Sam piłkarz nie chciał się poddać chorobie. Tak jak na boisku - był twardy i nieustępliwy. - Wiedziałeś jaki to ciężki mecz, że obrona może być ciężka, że może skończyć się przegraną. Jednak podjąłeś walkę. Przyjmowałeś najcięższą chemioterapię. Potem przeszczep w Katowicach. Czy przegrałeś? Lekarze kiedy wykryli twoją chorobę dawali ci rok - przeżyłeś półtora - mówił ksiądz podczas nabożeństwa żałobnego. Niedawno wziął ślub ze swoją ukochaną Małgorzatą. Wydawało się, że może on wyjść z choroby. W czwartek wieczorem stało się jednak najgorsze.
Jakub Ławecki 10 marca 2010 roku skończył 25 lat. Na boisku występował jako obrońca, czasami grywał jako pomocnik. Po raz ostatni w meczu ligowym zagrał 15 listopada 2008 roku. Wyszedł w podstawowym składzie Stali Stalowa Wola, która bezbramkowo zremisowała wówczas z Wartą Poznań. Ostatniego gola zdobył 6 września 2008 roku.
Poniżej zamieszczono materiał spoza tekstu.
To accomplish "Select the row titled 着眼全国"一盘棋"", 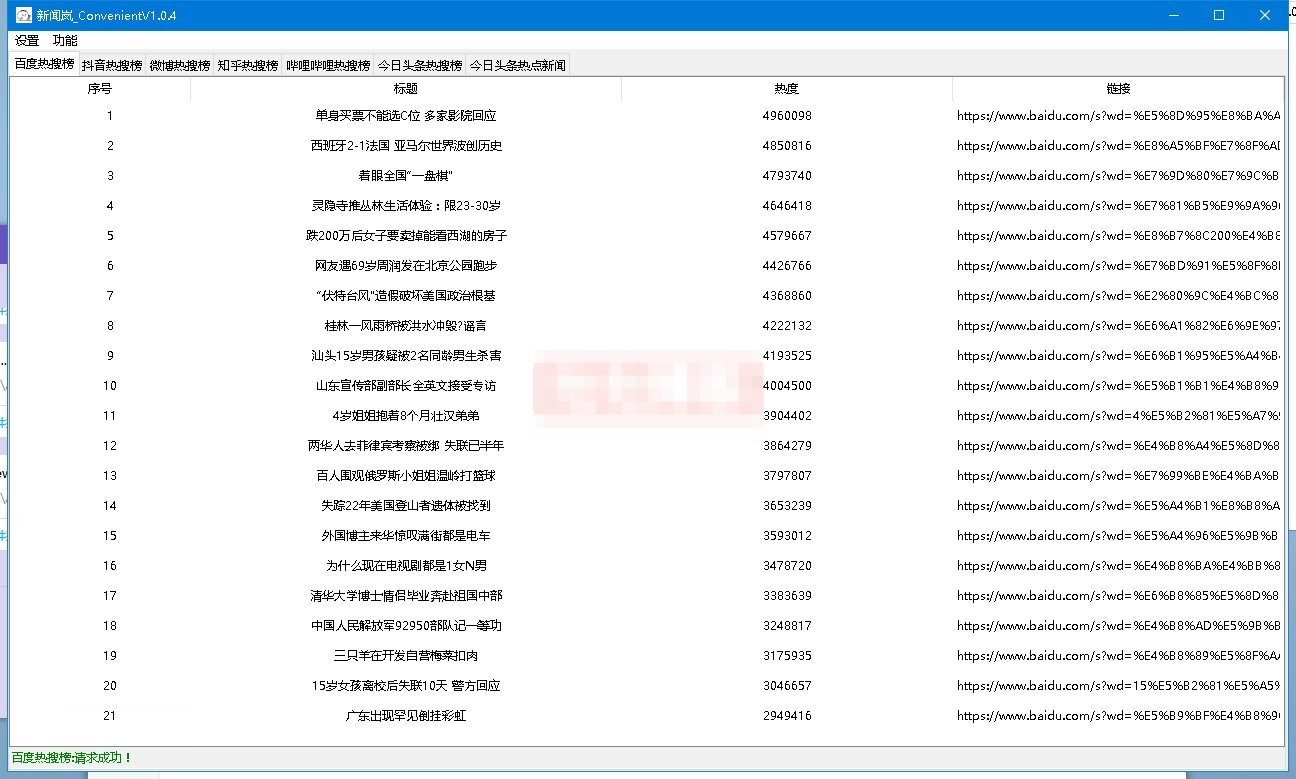I will [405, 176].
Stal pokonała wtedy Górnik Łęczna 4:0, a Ławecki jako ostatni wpisał się na listę strzelców. - Jak wygląda twój mecz bracie i siostro? Czy robisz wszystko, jak dużo ćwiczysz, by rzeczywiście wygrać swój najpiękniejszy mecz? - pytał ksiądz. Teraz Kuba Ławecki zagra już w innej, niebiańskiej drużynie - zapewne z numerem 20, bo właśnie z takim występował na zielonej murawie. Widocznie tam, na górze, potrzebowano go bardziej.
W poniedziałek na lubelskim cmentarzu ostatniej drodze Ławeckiemu towarzyszyło bardzo wiele osób. Nie zabrakło piłkarzy z klubów, w których występował. Smutni, zamyśleni po cichu żegnali swojego kolegę - piłkarza nietuzinkowego, który zdążył zagrać w biało-czerwonych barwach z orzełkiem na piersi. Jego grób pokrył się kwiatami, obok stanęły znicze.
Szkoda tylko, że nikt z włodarzy Stali Stalowa Wola nie pofatygował się osobiście pożegnać zawodnika, który zachorował będąc piłkarzem Stalówki. W końcu ze Stalowej Woli do Lublina nie jest tak daleko... Zielono-czarnych reprezentowali byli, jak i obecni zawodnicy tego klubu. Oni byli na dobre i na złe ze swoim kolegą z boiska.
- Kuba pokazywał ci jak dobrze rozegrać mecz. Jak możesz wygrać swój mecz? - Dobrze się przygotowując. Zagraj dobrze o swoje życie - zakończył swoje kazanie ksiądz.